Illumina announced the MiSeq today. A direct aim at Ion Torrent's PGM and Roche's 454 GS Junior and a strong bid for the potentially lucrative clinical diagnostics by sequencing marketplace.

As always we should be cautious about the specs before the machine is in the hands of any users, but on paper they have (in my opinion) the most compelling offering of the 3. I'm discounting Life's SOLiD PI from the equation.

The machine is coming in at $125k with a run cost of $400-$750 depending on setup.

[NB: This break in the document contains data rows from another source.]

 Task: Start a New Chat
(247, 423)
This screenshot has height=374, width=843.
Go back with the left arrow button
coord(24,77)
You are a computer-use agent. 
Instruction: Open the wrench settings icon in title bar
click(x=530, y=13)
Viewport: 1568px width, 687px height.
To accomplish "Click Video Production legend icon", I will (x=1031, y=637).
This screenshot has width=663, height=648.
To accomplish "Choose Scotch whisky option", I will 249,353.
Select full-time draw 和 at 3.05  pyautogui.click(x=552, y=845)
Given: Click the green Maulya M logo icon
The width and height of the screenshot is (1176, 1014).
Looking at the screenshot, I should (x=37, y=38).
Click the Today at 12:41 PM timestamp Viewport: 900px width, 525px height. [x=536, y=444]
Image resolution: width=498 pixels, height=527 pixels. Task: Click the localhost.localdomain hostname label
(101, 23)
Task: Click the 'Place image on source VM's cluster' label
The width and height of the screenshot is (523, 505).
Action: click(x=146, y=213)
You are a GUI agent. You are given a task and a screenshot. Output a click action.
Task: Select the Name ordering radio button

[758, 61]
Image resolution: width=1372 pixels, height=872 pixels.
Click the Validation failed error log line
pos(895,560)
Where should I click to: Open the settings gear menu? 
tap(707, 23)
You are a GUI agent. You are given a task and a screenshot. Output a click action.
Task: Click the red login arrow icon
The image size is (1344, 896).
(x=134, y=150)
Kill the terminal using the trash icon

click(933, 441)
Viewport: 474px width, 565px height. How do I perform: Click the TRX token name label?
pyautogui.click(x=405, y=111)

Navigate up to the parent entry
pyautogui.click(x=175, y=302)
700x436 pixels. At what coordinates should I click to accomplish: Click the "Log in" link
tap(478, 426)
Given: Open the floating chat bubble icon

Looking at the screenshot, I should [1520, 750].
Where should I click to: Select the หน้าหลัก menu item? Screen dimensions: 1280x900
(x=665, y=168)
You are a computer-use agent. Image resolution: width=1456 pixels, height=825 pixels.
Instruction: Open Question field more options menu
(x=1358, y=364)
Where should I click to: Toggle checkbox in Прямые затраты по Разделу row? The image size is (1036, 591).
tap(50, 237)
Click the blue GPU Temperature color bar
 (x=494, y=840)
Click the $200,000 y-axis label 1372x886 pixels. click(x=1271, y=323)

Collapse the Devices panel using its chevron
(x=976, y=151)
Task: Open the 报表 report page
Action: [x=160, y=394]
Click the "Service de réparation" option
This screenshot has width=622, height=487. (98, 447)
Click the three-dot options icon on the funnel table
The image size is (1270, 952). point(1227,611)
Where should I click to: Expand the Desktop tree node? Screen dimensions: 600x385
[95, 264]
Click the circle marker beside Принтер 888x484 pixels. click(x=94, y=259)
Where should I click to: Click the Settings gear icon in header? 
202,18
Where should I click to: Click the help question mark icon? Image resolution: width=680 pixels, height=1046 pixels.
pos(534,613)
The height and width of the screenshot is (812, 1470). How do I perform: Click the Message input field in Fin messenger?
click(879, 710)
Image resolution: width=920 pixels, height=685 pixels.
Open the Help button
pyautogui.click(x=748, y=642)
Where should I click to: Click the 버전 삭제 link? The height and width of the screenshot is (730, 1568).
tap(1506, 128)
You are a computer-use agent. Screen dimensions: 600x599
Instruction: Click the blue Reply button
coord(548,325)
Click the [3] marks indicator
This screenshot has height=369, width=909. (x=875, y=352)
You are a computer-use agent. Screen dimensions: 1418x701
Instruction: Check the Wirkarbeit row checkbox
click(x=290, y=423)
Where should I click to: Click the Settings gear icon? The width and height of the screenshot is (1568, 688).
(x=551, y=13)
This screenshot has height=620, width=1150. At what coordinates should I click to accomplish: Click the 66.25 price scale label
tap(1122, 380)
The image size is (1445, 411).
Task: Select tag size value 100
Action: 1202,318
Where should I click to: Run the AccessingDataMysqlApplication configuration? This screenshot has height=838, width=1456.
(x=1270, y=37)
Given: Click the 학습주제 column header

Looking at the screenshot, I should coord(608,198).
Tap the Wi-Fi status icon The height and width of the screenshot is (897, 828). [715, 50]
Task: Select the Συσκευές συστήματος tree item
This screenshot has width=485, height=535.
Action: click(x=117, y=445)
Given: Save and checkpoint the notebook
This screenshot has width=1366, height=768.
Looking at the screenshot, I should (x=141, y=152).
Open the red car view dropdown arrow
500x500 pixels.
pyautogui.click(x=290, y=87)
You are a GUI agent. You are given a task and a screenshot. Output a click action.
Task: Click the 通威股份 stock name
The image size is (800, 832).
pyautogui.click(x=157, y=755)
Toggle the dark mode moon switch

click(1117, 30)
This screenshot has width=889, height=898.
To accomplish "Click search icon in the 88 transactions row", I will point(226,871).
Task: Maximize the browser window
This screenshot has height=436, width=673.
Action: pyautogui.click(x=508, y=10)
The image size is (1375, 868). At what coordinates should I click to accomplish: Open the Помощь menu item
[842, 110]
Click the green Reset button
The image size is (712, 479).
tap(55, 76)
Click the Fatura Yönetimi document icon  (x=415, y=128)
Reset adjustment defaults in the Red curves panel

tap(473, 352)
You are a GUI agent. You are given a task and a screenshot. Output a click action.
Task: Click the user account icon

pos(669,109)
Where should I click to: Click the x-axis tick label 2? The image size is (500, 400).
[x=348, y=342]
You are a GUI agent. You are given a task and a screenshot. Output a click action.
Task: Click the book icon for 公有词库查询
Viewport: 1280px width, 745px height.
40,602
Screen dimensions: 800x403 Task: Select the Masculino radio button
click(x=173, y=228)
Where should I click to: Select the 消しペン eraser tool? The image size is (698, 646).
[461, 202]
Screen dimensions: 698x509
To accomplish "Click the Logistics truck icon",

Read length is up to 2 x 150bp reads, 1Gb of sequence and 6.5M reads per run.

The major innovation here is the run time, between 4 hours (fragment 35bp) and 27 hours (150bp paired-end) which has neutralised the major criticism of the Illumina platform (the MiSeq's big brother can run for up to 2 weeks).

Crucially, this number includes the cluster generation (amplification) stage unlike the 2 hour figure for Ion Torrent which depends on bead-based emulsion PCR being completed first.

Although the machine is a bit pricier than Ion Torrent, you'll need a lot less ancillary lab equipment to get it working. And you won't have to spend days agonising why your emulsion PCR failed.

Ion Torrent now need to urgently juice their throughput to respond to this machine. Look for the 316 chips being rushed to market and a new one announced.

Roche just need to do something - anything - to get back in the game. Their only advantage right now is read length (a win mainly for PCR amplicon studies) but I predict this advantage will not last long.

Check out Keith Robison's post at Omics Omics (so quick, I'm in awe!), also GenomeWeb, Forbes.

I'll sign off with this great quote from John Hawks:

Put these things together, and personal genomics today is where personal computing was in 1973. We haven't yet had an Altair, much less an Apple 2. But it's almost in reach.